| Aim of the exercise |
Search the listing for the word "computer". Copy every line where it is found.

| Material shown |
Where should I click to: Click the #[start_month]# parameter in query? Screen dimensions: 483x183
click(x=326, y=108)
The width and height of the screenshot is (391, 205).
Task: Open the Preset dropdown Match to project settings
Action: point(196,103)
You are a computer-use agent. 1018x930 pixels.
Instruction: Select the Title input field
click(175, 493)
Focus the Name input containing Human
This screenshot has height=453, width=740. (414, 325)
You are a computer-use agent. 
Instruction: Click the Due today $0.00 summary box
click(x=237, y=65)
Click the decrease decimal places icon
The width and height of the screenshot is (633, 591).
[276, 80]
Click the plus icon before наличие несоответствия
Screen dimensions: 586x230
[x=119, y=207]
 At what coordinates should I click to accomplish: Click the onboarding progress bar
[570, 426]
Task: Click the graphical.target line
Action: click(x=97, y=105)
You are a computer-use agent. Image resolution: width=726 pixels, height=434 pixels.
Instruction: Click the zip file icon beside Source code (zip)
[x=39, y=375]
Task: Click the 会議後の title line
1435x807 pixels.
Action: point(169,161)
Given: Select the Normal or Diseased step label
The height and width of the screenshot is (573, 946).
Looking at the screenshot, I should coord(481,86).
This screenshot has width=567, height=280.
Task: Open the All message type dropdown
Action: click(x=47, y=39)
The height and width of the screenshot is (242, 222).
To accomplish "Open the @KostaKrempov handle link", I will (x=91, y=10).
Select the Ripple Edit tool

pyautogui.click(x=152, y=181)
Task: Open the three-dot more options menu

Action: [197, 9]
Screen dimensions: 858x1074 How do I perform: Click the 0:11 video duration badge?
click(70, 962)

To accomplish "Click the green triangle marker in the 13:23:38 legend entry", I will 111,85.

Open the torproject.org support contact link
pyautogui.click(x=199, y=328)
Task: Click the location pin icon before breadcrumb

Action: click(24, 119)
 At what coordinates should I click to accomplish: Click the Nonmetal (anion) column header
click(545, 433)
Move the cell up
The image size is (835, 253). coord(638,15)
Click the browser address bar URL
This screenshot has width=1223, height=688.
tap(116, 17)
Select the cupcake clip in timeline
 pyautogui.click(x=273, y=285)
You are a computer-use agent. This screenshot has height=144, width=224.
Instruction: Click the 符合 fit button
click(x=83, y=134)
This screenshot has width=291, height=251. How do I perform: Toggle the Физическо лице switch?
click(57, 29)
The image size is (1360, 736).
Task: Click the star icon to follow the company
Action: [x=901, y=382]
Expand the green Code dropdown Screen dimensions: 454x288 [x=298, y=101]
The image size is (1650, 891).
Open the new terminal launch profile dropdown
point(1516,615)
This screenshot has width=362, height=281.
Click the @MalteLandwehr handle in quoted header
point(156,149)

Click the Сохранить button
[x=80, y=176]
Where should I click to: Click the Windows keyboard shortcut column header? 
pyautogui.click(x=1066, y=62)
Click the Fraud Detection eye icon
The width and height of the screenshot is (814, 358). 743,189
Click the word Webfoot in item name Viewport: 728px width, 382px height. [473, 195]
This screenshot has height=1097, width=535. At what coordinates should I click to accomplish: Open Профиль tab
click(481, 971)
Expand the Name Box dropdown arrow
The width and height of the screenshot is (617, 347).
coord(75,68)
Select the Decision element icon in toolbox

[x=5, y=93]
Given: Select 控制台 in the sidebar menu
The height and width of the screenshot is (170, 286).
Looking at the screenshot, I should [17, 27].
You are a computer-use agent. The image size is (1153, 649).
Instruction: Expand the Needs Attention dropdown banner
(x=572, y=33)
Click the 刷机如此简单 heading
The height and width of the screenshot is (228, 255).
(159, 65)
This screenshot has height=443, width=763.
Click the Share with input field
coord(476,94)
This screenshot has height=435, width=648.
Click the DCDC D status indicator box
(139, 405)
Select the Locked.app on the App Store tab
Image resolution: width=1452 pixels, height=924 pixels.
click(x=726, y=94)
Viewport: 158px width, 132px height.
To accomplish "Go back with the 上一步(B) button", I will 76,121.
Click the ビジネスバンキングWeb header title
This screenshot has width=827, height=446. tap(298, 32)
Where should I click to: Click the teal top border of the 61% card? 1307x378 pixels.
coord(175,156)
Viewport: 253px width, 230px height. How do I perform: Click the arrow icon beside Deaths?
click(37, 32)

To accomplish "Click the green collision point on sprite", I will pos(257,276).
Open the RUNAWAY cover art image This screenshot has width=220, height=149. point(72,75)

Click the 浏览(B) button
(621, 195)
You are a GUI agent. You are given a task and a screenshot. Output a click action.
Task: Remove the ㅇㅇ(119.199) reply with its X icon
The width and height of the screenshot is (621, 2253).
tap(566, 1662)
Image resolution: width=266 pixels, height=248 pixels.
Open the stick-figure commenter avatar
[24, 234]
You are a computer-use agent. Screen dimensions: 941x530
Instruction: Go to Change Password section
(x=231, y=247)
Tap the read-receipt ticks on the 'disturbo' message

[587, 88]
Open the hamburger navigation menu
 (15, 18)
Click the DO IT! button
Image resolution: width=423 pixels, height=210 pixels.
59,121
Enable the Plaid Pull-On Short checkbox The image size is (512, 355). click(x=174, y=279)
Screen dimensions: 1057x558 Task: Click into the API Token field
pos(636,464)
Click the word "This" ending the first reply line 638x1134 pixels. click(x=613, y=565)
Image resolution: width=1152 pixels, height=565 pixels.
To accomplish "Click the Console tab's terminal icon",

| Answer to the problem |
You are a computer-use agent. 1018x930 pixels.
You are a computer-use agent. 
You are a computer-use agent. Image resolution: width=726 pixels, height=434 pixels.
You are a computer-use agent. This screenshot has height=144, width=224.
You are a computer-use agent. The image size is (1153, 649).
You are a computer-use agent. Screen dimensions: 941x530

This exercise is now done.